■ What you are asked to do: List every author named in the diffusion downscaling text.

■ Text provided:
[Start of Attachment]

Quantifying the Domain Gap in Multivariate Diffusion Downscaling: Real-to-Real versus Synthetic-to-Real Training Across Two Downscaling Scales
Hossein Yousefi Sohiᵃ, Andrew Bennettᵃ, Guo-Yue Niuᵃᵇ, Ali Behrangiᵃᶜᵈᵉ,
ᵃ Department of Hydrology and Atmospheric Sciences, The University of Arizona, Tucson, AZ, USA
ᵇ Biosphere 2, The University of Arizona, Oracle, AZ, USA
ᶜ Department of Civil Engineering–Engineering Mechanics, The University of Arizona, Tucson, AZ, USA
ᵈ Department of Geosciences, The University of Arizona, Tucson, AZ, USA
ᵉ Remote Sensing and Spatial Analysis (RSSA) Graduate Interdisciplinary Program (GIDP), The University of Arizona, Tucson, AZ, USA
Abstract:
Kilometer-scale atmospheric forcings are critical for hydrologic and impact applications, yet dynamical downscaling remains computationally prohibitive. Diffusion-based generative downscaling provides a promising alternative; however, many studies train and validate using synthetic low-resolution inputs created by coarsening the high-resolution target. These perfect-prognosis settings can obscure the domain gap between real coarse predictors (reanalysis or regional model outputs) and high-resolution targets due to systematic biases and cross-variable inconsistencies. Here we present a controlled experiment for joint multivariate diffusion downscaling over Arizona, in which eight coupled near-surface variables are downscaled together to preserve cross-variable physical consistency. To quantify the domain gap, we consider two downscaling scales and, for each scale, compare Real-to-Real and Synthetic-to-Real training. The first scale uses WRF alongside a matched AORC-based synthetic pair, while the second scale uses ERA5 and CONUS404 alongside an analogous AORC synthetic pair. We further benchmark CorrDiff (U-Net mean + residual diffusion) against linear regression and random forest baselines, and evaluate deployment-relevant generalization via a transfer test that applies synthetic-trained models to real ERA5/WRF predictors. Performance is evaluated using a complementary set of distributional, event-based (threshold), and spatial-structure diagnostics to capture both overall accuracy and the realism of fine-scale variability. Overall, this design enables a controlled, matched quantification of performance degradation when models trained on synthetic coarse inputs are applied to real coarse predictors, and it clarifies which training configurations most effectively preserve physically consistent fine-scale variability in the presence of realistic biases. These insights provide practical guidance for developing robust, analysis-ready downscaled forcings suitable for operational workflows and climate-impact applications.

[End of Attachment]

■ Available data:
[Start of Attachment]

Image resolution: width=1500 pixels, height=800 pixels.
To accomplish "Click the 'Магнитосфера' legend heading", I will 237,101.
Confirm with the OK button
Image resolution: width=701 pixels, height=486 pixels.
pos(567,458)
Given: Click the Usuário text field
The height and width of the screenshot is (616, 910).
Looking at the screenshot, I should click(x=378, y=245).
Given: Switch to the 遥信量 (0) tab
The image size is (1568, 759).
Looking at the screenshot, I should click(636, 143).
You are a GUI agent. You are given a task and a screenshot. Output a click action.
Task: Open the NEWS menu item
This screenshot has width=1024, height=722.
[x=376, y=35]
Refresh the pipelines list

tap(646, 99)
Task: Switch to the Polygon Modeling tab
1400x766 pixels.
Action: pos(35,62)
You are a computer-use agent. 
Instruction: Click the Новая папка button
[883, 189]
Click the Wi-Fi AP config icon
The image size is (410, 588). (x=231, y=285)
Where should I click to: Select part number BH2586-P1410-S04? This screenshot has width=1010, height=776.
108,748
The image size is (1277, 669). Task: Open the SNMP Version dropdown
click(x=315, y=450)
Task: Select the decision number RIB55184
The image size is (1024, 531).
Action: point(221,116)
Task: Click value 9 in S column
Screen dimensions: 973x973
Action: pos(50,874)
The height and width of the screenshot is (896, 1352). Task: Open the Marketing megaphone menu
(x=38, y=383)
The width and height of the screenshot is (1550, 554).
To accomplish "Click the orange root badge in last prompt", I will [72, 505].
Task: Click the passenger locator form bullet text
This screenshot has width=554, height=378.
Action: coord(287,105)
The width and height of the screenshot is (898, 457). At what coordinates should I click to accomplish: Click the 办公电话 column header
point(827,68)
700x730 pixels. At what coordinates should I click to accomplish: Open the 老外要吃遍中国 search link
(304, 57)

[End of Attachment]

■ Result below: Hossein Yousefi Sohi, Andrew Bennett, Guo-Yue Niu, Ali Behrangi